Il suffit de penser à l'immédiateté d'atteindre les gens à travers les smartphones, l'utilisation des chats en ligne ou les réseaux sociaux, pour être toujours informé sur les activités des autres qui nous intéressent. On peut créer l'illusion d'être toujours en compagnie, alors qu'en réalité on se retrouve dans la solitude avec son propre smartphone/console, une solitude niée par des relations superficielles et circonstancielles basées sur l'apparence du partage social. Ou, tout aussi dangereux, nous construisons de plus en plus un Soi de façade, d'apparence, prédominante mais fausse, de peur d'être jugé "pas assez" par nos disciples, qui ont pris la place de nos amis.
Anxiété, inquiétude et violence
L'utilisation du monde virtuel a ainsi permis la prolifération de pages dans lesquelles les modèles idéaux peuvent devenir de plus en plus idéaux, de plus en plus parfaits, créant un écart insurmontable entre réalité et virtualité/apparence.
Surtout à l'adolescence, une période de la vie où l'on cherche fortement à s'inspirer d'un idéal, l'exposition continue à des modèles idéalisés de réussite, de talent, de beauté, de richesse, de "belle vie", peut conduire à une distorsion de son sens de l'efficacité perçue, d'estime de soi.
D'une part, l'aspiration à des modèles de vie qui peuvent paraître "au-dessus des règles", caractérisés par la richesse, la beauté, des qualités exceptionnelles obtenues sans effort, peut créer chez les jeunes l'illusion d'être "spéciaux", omnipotents et donc au-dessus des règles communes.
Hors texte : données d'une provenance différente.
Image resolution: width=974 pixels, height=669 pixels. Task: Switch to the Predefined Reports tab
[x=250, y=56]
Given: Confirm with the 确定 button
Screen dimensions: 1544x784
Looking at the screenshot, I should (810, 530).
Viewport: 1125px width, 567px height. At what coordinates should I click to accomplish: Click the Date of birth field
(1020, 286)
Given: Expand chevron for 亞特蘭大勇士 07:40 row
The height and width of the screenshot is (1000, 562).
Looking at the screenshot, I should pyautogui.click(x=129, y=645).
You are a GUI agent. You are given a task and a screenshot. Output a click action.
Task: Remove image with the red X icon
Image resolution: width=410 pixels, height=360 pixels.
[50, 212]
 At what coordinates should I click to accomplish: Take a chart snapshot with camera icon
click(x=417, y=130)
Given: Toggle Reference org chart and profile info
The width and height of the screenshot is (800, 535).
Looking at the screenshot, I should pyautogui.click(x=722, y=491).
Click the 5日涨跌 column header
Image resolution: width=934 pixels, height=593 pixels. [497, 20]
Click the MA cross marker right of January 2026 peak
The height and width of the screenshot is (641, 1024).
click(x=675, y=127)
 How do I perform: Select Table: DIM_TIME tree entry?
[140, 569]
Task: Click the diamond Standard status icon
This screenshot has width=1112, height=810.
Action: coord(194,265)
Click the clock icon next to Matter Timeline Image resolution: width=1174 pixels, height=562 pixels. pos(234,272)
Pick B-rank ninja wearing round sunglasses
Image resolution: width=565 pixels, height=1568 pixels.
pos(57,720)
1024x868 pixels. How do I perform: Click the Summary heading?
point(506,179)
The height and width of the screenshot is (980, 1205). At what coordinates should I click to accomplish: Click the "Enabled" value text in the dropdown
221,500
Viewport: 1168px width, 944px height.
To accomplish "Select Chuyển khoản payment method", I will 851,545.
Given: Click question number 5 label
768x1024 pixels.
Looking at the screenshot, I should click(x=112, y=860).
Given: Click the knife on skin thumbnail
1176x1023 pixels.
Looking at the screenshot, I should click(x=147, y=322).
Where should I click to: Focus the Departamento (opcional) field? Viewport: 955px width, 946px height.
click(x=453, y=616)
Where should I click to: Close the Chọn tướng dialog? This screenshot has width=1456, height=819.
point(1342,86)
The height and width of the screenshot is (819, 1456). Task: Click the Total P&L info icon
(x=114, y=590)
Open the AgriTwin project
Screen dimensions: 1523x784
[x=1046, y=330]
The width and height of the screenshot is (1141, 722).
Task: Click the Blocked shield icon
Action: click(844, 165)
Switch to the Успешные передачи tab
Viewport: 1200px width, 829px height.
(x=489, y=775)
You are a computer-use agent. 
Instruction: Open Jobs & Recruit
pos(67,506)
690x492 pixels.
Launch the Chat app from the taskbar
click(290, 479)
Tout leur est dû, en tant qu'êtres supérieurs, parce qu'ils sont si semblables à leurs propres modèles idéaux. L'omnipotence se traduit rapidement par la violence et l'agressivité envers les moins puissants, des victimes sur lesquelles se lancer pour affirmer leur force. Des épisodes de violence de la part de jeunes contre des personnes en difficulté sont régulièrement présents dans l'actualité, de même que les actes de cyberintimidation désormais très répandus. Ce phénomène violent est facilité par la distance que le monde virtuel met entre lui et le monde réel. Les relations deviennent dépersonnalisées, anonymes, ce qui peut favoriser la naissance de phénomènes de cyberintimidation, même sous des formes extrêmes, qui peuvent faire souffrir les victimes devant un public de milliers de personnes, amplifiant encore davantage la douleur. L'absence de systèmes de défense adéquats contre la cyberintimidation rend la souffrance des victimes encore plus insupportable et difficile à combattre.